Lourdes looked toward me and then directly at her father. She was wearing an all-white warm-up suit and running shoes. Her dark hair was windblown. Yagamata, short and chunky in a dark suit, looked tense. As he approached, he shot nervous glances at the armed crewmen. When Yagamata and Lourdes reached us, there was a brief moment of silence. Soto looked impassively at them both, then angrily shouted, “ Lourdes, no deberias estar aqui! ’”
“ Por que no? How else would I save you?”
Yagamata looked Soto squarely in the eyes. “Senor Soto, you have proved your point. You are a great patriot. But what you intend is a great waste of both human resources and irreplaceable objects of beauty.”
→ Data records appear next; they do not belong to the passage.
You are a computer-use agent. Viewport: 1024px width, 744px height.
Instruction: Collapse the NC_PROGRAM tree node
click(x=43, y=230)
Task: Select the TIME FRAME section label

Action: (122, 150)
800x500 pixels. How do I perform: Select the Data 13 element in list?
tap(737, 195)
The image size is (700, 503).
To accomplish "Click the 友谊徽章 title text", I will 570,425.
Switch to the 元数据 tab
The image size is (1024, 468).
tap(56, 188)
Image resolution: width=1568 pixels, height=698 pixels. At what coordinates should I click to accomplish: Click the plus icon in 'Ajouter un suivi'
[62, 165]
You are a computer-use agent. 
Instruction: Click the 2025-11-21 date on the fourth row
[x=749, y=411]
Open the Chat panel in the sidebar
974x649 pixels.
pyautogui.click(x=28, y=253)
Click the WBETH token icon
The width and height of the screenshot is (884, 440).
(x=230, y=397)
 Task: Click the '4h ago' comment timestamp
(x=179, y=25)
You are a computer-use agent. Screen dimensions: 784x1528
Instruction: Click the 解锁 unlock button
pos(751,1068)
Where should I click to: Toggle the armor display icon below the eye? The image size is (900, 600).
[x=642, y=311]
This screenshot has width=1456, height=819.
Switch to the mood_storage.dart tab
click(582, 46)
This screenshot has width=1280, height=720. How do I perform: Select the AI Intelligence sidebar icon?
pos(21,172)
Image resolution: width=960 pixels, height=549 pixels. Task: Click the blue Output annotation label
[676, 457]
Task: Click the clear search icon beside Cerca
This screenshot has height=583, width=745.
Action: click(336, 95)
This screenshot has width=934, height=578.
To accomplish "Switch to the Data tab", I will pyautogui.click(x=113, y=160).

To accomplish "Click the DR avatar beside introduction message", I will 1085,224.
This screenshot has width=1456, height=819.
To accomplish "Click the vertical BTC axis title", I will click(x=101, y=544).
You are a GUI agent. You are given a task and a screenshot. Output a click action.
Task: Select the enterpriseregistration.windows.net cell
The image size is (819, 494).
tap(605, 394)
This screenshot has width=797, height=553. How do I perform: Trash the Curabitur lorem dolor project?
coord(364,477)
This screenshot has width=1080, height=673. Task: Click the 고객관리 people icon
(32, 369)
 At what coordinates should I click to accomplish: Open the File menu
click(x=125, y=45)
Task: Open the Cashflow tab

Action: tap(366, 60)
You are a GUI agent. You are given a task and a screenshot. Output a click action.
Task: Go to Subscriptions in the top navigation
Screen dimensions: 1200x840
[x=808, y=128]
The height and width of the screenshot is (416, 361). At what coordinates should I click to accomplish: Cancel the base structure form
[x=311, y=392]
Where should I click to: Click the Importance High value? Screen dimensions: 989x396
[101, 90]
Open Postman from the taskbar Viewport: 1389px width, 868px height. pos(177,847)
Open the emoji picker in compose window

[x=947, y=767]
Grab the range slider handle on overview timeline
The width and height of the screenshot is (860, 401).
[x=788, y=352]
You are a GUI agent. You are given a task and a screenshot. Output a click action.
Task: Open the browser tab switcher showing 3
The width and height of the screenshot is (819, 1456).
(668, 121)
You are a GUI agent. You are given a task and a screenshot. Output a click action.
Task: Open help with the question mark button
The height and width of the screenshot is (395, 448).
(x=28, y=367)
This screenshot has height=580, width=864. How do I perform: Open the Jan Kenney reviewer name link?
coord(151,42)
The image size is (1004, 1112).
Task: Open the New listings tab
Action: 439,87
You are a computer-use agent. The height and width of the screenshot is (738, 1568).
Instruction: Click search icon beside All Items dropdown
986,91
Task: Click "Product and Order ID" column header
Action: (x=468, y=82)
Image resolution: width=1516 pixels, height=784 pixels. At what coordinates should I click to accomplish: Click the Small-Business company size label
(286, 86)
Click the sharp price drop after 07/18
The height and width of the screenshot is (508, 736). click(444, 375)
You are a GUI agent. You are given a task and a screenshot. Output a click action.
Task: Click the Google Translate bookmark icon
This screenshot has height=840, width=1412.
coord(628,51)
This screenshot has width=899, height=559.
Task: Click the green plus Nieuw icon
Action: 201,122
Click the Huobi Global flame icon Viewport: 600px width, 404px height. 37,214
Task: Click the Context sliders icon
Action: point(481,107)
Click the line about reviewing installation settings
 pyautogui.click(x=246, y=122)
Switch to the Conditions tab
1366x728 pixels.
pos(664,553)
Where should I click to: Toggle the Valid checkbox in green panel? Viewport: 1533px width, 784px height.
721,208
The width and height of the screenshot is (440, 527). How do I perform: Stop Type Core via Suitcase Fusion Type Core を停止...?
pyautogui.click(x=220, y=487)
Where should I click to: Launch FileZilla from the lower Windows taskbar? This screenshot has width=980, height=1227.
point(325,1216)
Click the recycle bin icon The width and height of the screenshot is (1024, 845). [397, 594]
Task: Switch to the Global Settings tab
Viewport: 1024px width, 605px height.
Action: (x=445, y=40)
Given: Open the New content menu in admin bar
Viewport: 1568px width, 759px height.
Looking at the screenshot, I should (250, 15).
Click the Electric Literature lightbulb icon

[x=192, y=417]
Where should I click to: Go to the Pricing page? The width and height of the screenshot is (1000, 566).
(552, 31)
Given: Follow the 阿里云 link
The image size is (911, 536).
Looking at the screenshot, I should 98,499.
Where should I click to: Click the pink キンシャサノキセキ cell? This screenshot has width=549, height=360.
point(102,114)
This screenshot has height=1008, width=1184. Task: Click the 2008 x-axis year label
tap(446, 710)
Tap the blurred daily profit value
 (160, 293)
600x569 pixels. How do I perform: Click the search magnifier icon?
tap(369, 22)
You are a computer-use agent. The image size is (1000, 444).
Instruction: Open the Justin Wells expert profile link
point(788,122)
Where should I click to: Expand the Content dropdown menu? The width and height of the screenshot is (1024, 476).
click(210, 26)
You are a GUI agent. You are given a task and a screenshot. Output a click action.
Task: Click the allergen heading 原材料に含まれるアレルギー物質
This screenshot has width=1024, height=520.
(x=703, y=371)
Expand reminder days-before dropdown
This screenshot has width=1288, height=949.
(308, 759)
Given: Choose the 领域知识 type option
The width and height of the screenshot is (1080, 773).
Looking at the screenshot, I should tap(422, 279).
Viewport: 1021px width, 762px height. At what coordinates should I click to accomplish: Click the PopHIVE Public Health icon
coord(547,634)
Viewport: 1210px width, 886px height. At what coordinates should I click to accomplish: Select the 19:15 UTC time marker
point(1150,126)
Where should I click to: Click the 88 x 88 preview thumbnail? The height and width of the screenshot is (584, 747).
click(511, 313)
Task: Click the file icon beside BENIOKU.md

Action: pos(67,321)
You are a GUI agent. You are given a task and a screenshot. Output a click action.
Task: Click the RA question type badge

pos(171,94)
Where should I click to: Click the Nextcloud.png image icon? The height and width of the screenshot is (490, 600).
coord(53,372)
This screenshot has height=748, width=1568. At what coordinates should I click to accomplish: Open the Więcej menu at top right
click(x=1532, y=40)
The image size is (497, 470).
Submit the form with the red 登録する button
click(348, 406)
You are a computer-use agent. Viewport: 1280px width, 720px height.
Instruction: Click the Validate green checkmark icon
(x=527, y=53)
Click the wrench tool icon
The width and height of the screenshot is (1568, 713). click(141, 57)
Soto turned to his daughter. “You should not have told him.”
“I did it to save you, Papi.”
It hit me then. Lourdes knew. She knew everything, including the fact I’d be on board.
Yagamata reached inside his suit coat and withdrew a black velvet pouch from a pocket. Loosening a drawstring, he poured something into his open palm. It looked like a thick gold chain. “Have you ever seen such magnificence?” he asked, holding it up in the light from the bridge.
The surprise from inside the Trans-Siberian Railway Egg. Yagamata’s favorite toy, the little gold train by Faberge. It sparkled in the glare of the deck lights, the intricate details of the engine and cars nearly surreal.
“What you have on board is several hundred thousand times what I hold in my hand. You must comprehend that!”
Soto nodded. “It makes my statement all the more significant. The treasure of the pigs destroyed.”
“The art belongs to the world!” Yagamata thundered.
Funny, Yagamata had acted as if it belonged to him.
Soto was expressionless. “What I have begun cannot be halted.”
“Spare the artwork,” Yagamata pleaded, gesturing toward the hold. “Spare yourself and the lives of your men.”
Yagamata replaced the train in the velvet pouch and slipped the pouch back into his suit pocket. His little game of show-and-tell didn’t seem to have the desired impact. “Individual lives are meaningless,” Soto said.
“I can broker the sale of the art,” Yagamata said. “You will have hundreds of millions more for your cause. Let me help you. “
“The money,” Soto said, “is important, but the principle even more so. The socialist revolution cannot be financed by the slavery of the masses. Your so-called works of art will die a death far more glorious than that of the peasants whose blood gave birth to such gluttony, such excess.”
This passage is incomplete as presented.